We are pleased to announce the general availability of Clustered and NonClustered Columnstore indexes for Standard databases in the S3 and above pricing tiers, 100 eDTU and larger Elastic Pools, and all vCore based databases (both General Purpose and Business Critical). These features will enable a number of new and valuable scenarios:
- Functional dev/test for columnstore based applications, without needing to pay for Premium tier databases for testing purposes. (Of course performance testing should always be done at the target performance configuration.)
- Deploying applications with columnstore-based storage which do not have the mission critical performance and availability requirements found in Premium tier database requirements.
- Application vendors can now develop an application which leverages columnstore functionality and deploy it on both Standard and Premium performance tiers.
Columnstore advantages
Columnstore indexes are designed to be extremely efficient for queries which do scans and aggregations across millions and billions of rows of data. They are fundamentally different structures, which physically group data by column, rather than by row. In OLTP-style workloads, queries typically access one, or a few rows at a time, making traditional index structures the most efficient access path. For analytic queries, organizing data by column means that we only need to read the data for those columns involved in a query, and other columns never need be brought into memory at all. Additionally, groups of about 1 million rows (“rowgroups”) are compressed, and metadata about the range of values in each column for the rowgroup is maintained. Thus, we can skip entire rowgroups if we know that there are no rows which contain data that satisfies the query. For more information, please see the columnstore indexes documentation page.
Finally, because the data in each container is all from the same column, it tends to be very similar in value and of course is identical in datatype. This makes it extremely compressible. Typically we are able to compress 90 percent of the space out of a dataset in a columnstore.
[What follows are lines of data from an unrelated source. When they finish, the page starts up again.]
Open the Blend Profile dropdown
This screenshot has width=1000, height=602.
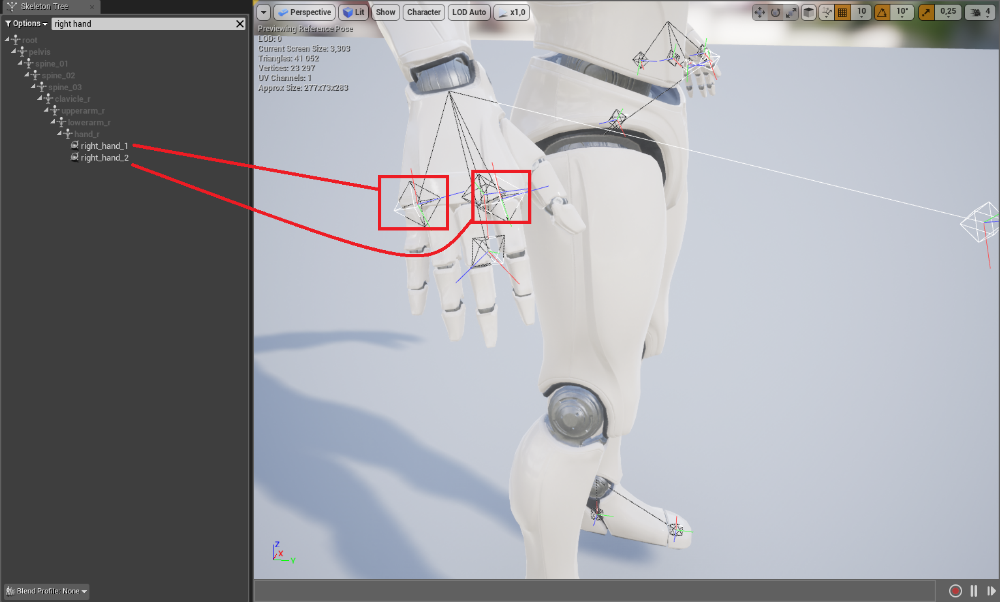point(46,591)
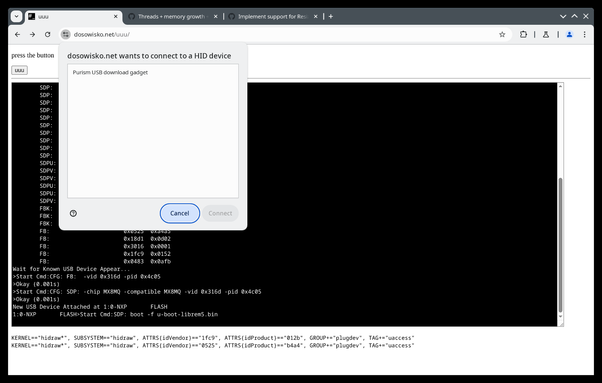
Task: Open Chrome's three-dot menu
Action: (584, 35)
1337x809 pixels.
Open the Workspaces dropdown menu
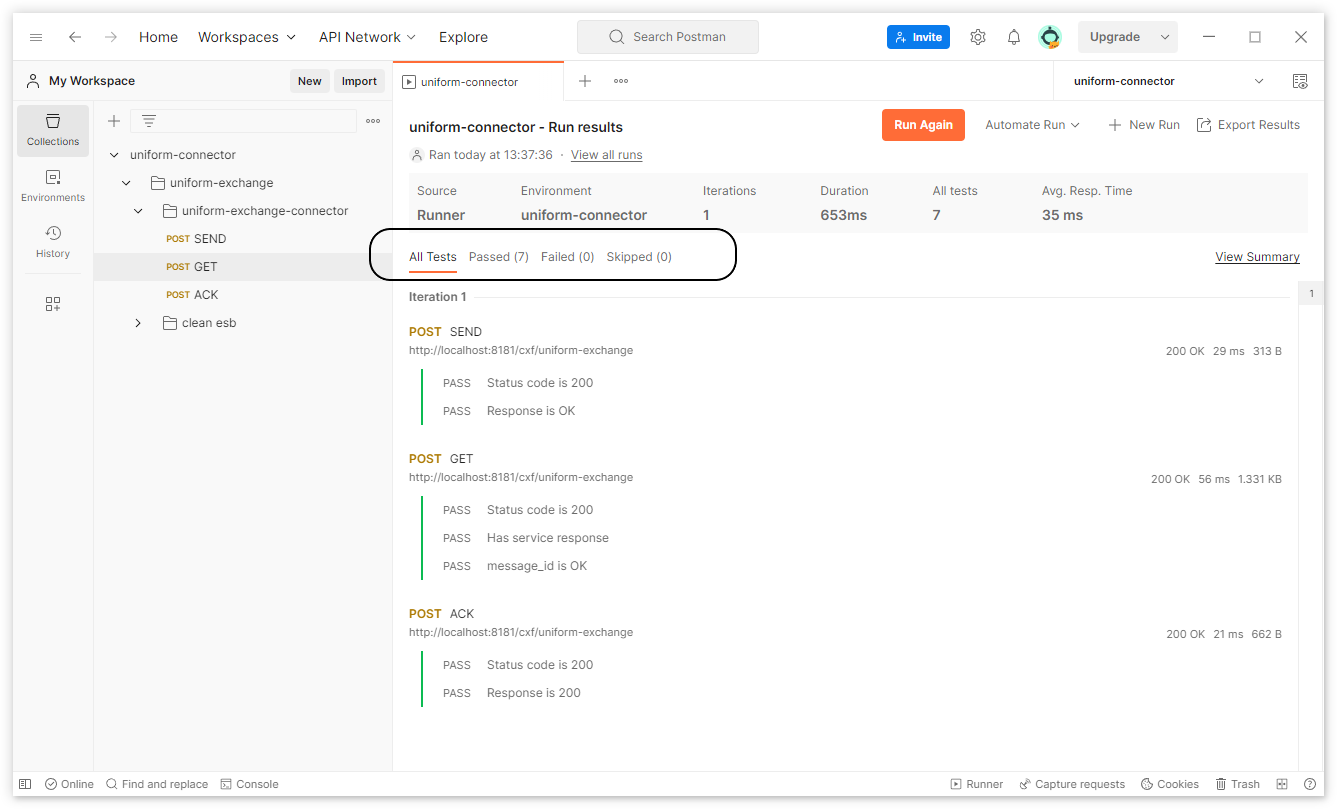click(x=247, y=37)
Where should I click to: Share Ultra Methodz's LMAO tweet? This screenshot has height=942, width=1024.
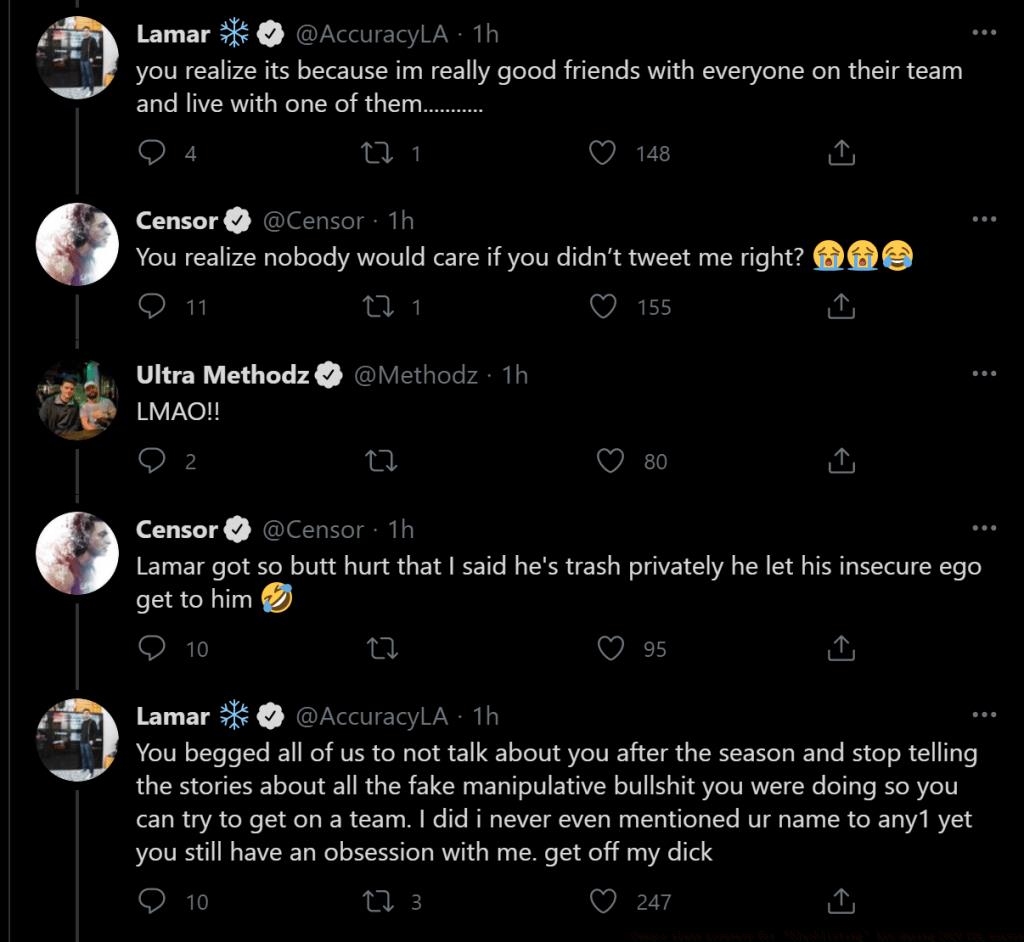tap(842, 461)
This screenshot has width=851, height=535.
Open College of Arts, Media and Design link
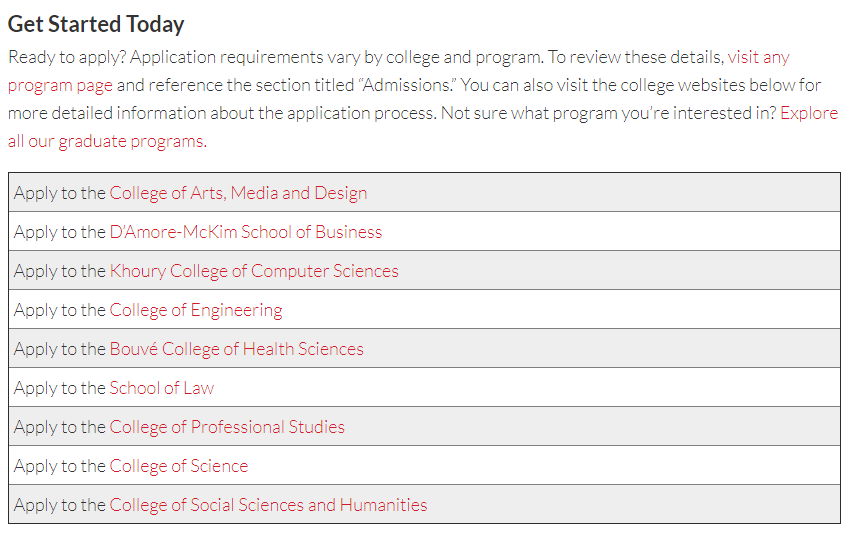[238, 193]
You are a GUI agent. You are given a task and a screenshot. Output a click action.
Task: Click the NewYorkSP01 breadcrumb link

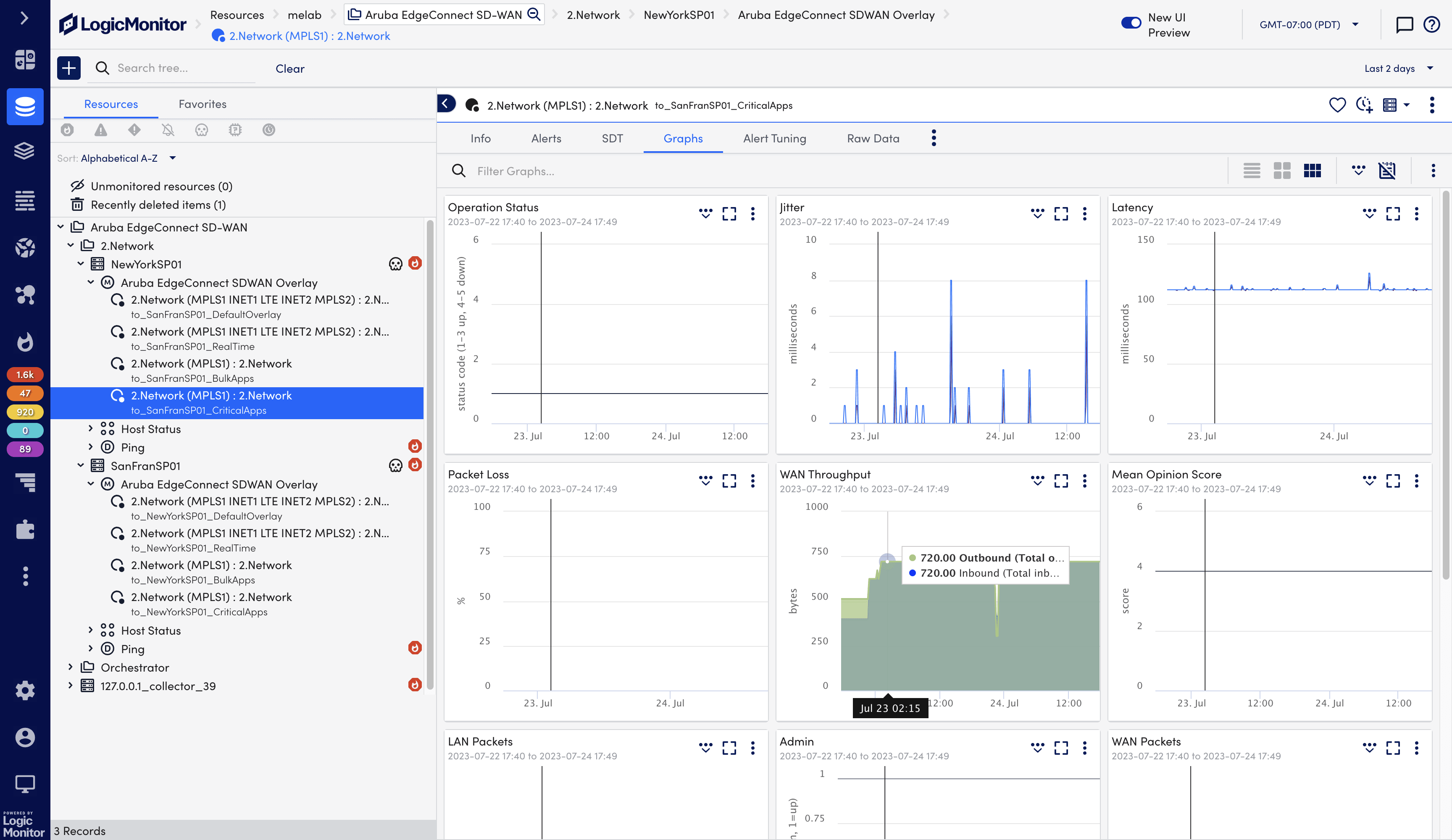coord(679,15)
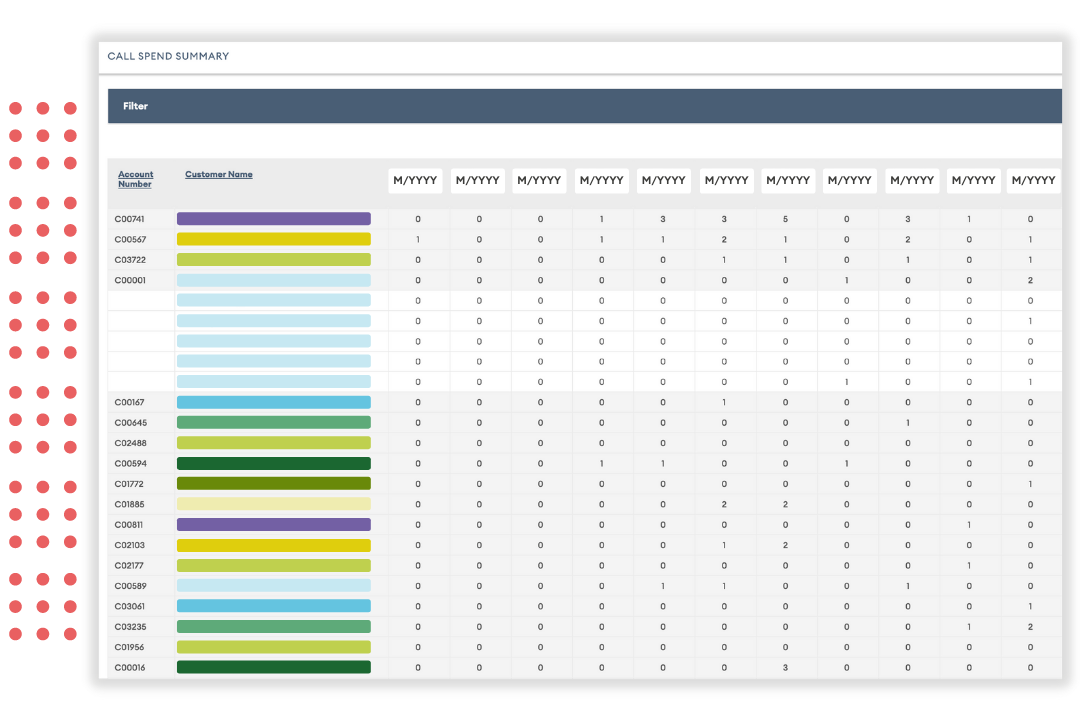Select the dark green bar for C00594
This screenshot has width=1080, height=720.
[x=273, y=464]
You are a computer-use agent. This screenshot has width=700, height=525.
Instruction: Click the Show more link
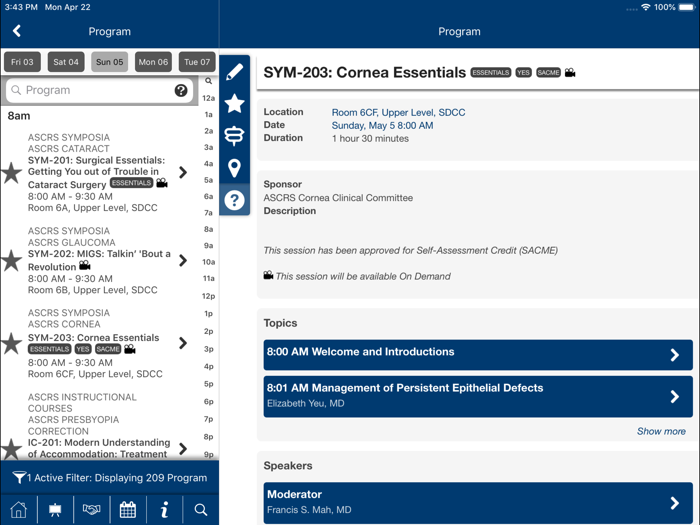tap(661, 431)
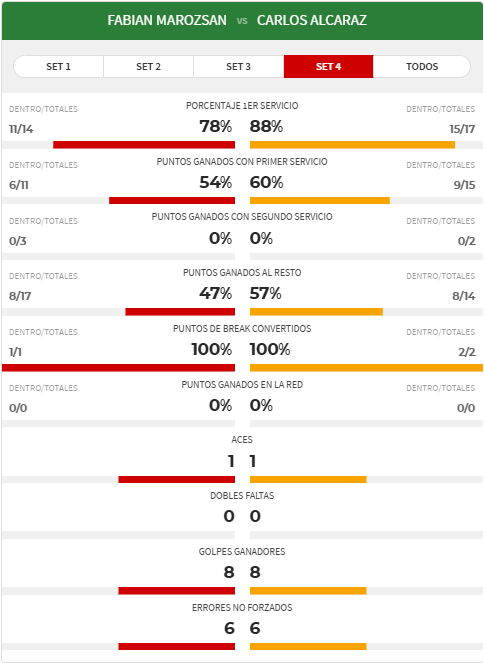Click the Carlos Alcaraz player name
Image resolution: width=484 pixels, height=663 pixels.
pos(312,20)
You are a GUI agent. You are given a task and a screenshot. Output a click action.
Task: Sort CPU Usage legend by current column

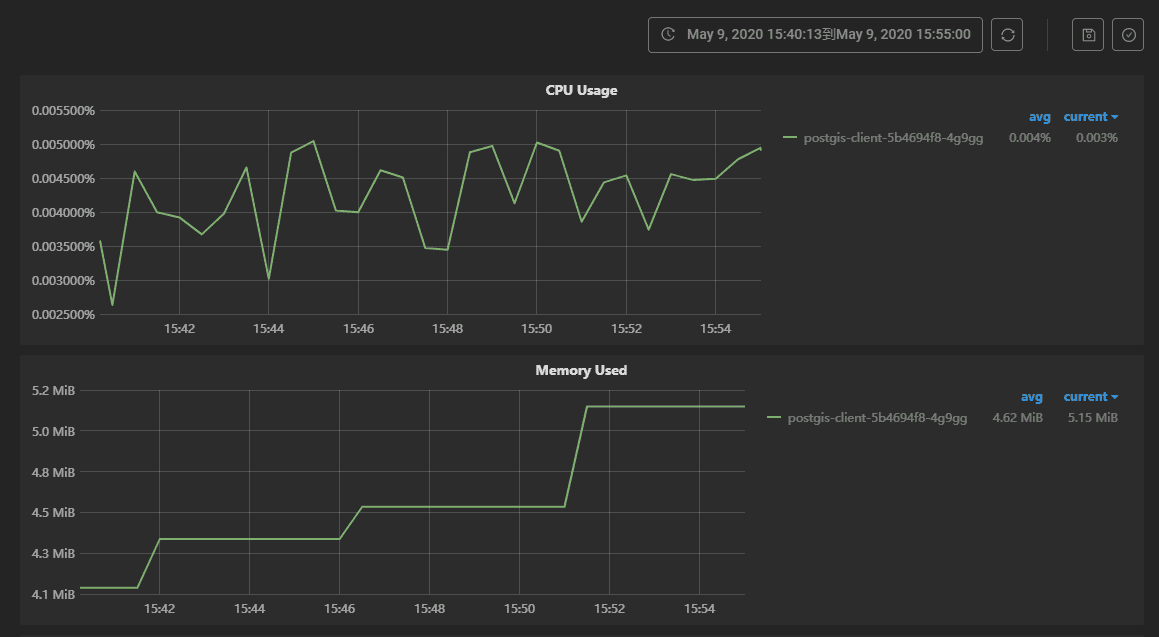point(1090,117)
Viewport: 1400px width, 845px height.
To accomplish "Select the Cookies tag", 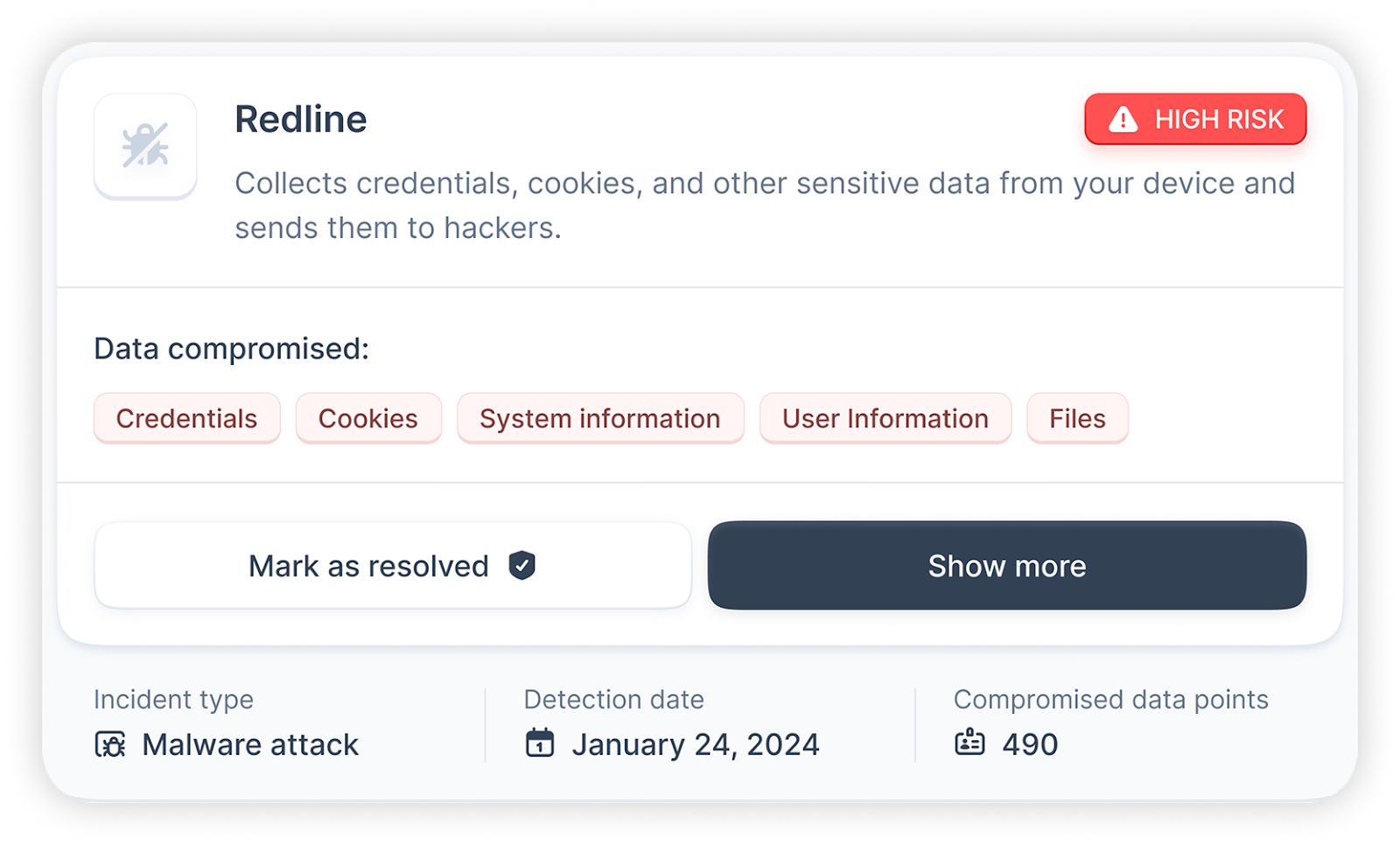I will [x=368, y=418].
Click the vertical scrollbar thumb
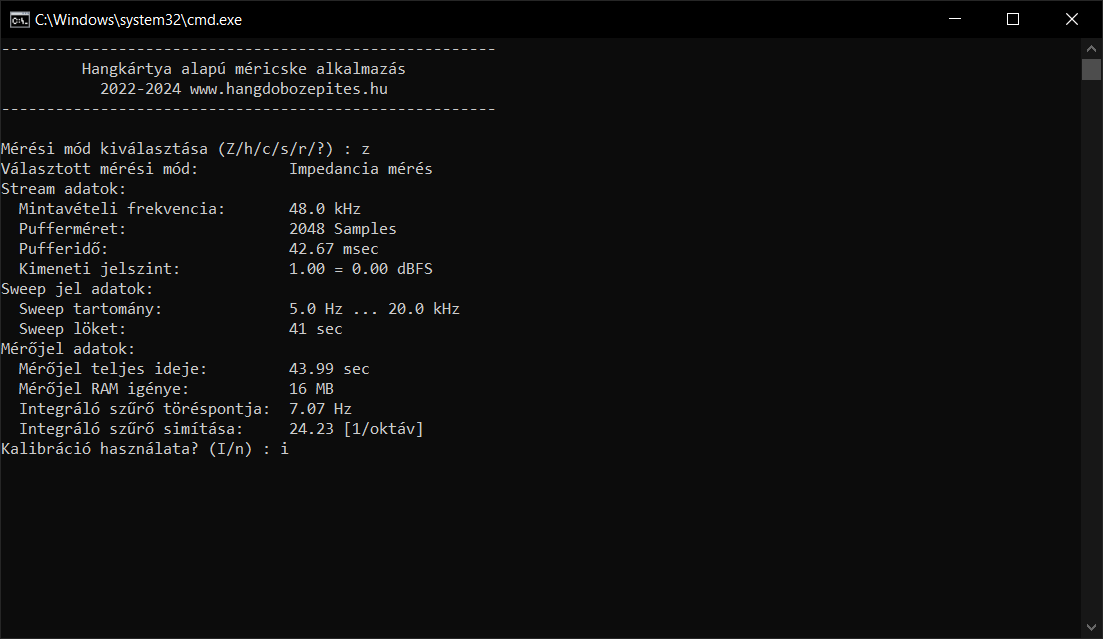Image resolution: width=1103 pixels, height=639 pixels. tap(1091, 70)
All of this together means that we can store more data in less space, and move far less data from disk to memory in order to satisfy a query. Combining this with the ability to process batches of data when performing aggregations gives us very impressive performance improvements indeed. Our customers have seen gains on the order of 100X or more in real-world, production workloads for queries that lend themselves to columnstore processing.
Questions and answers
Q. Are all Standard performance levels supported now?
A. Queries that leverage columnstore indexes have a minimum memory footprint in order to perform well. To ensure an optimal experience, memory provided in S3 or higher, or Elastic Pools with at least 100 eDTU are required. All of the vCore based options are supported.
Q. What happens if I create a columnstore in a database and then scale down below S3?
A. The scaling operation will succeed, but the columnstore will not be chosen when the database executes a query. The index will be dormant with the exception that it will be updated to keep up with data changes in the table. When the database is scaled back to S3 or above, the columnstore index will automatically start being used again. One of the implications of this is if a table has only a clustered columnstore index, and is scaled down below S3. The clustered columnstore index can’t be used to retrieve data, so the data cannot be accessed until the database is scaled back up.
Q. What do I need to do to enable this feature?
A. For any database at the S3 Performance level or higher, no action is needed. Columnstore Index creation will now succeed with no other actions.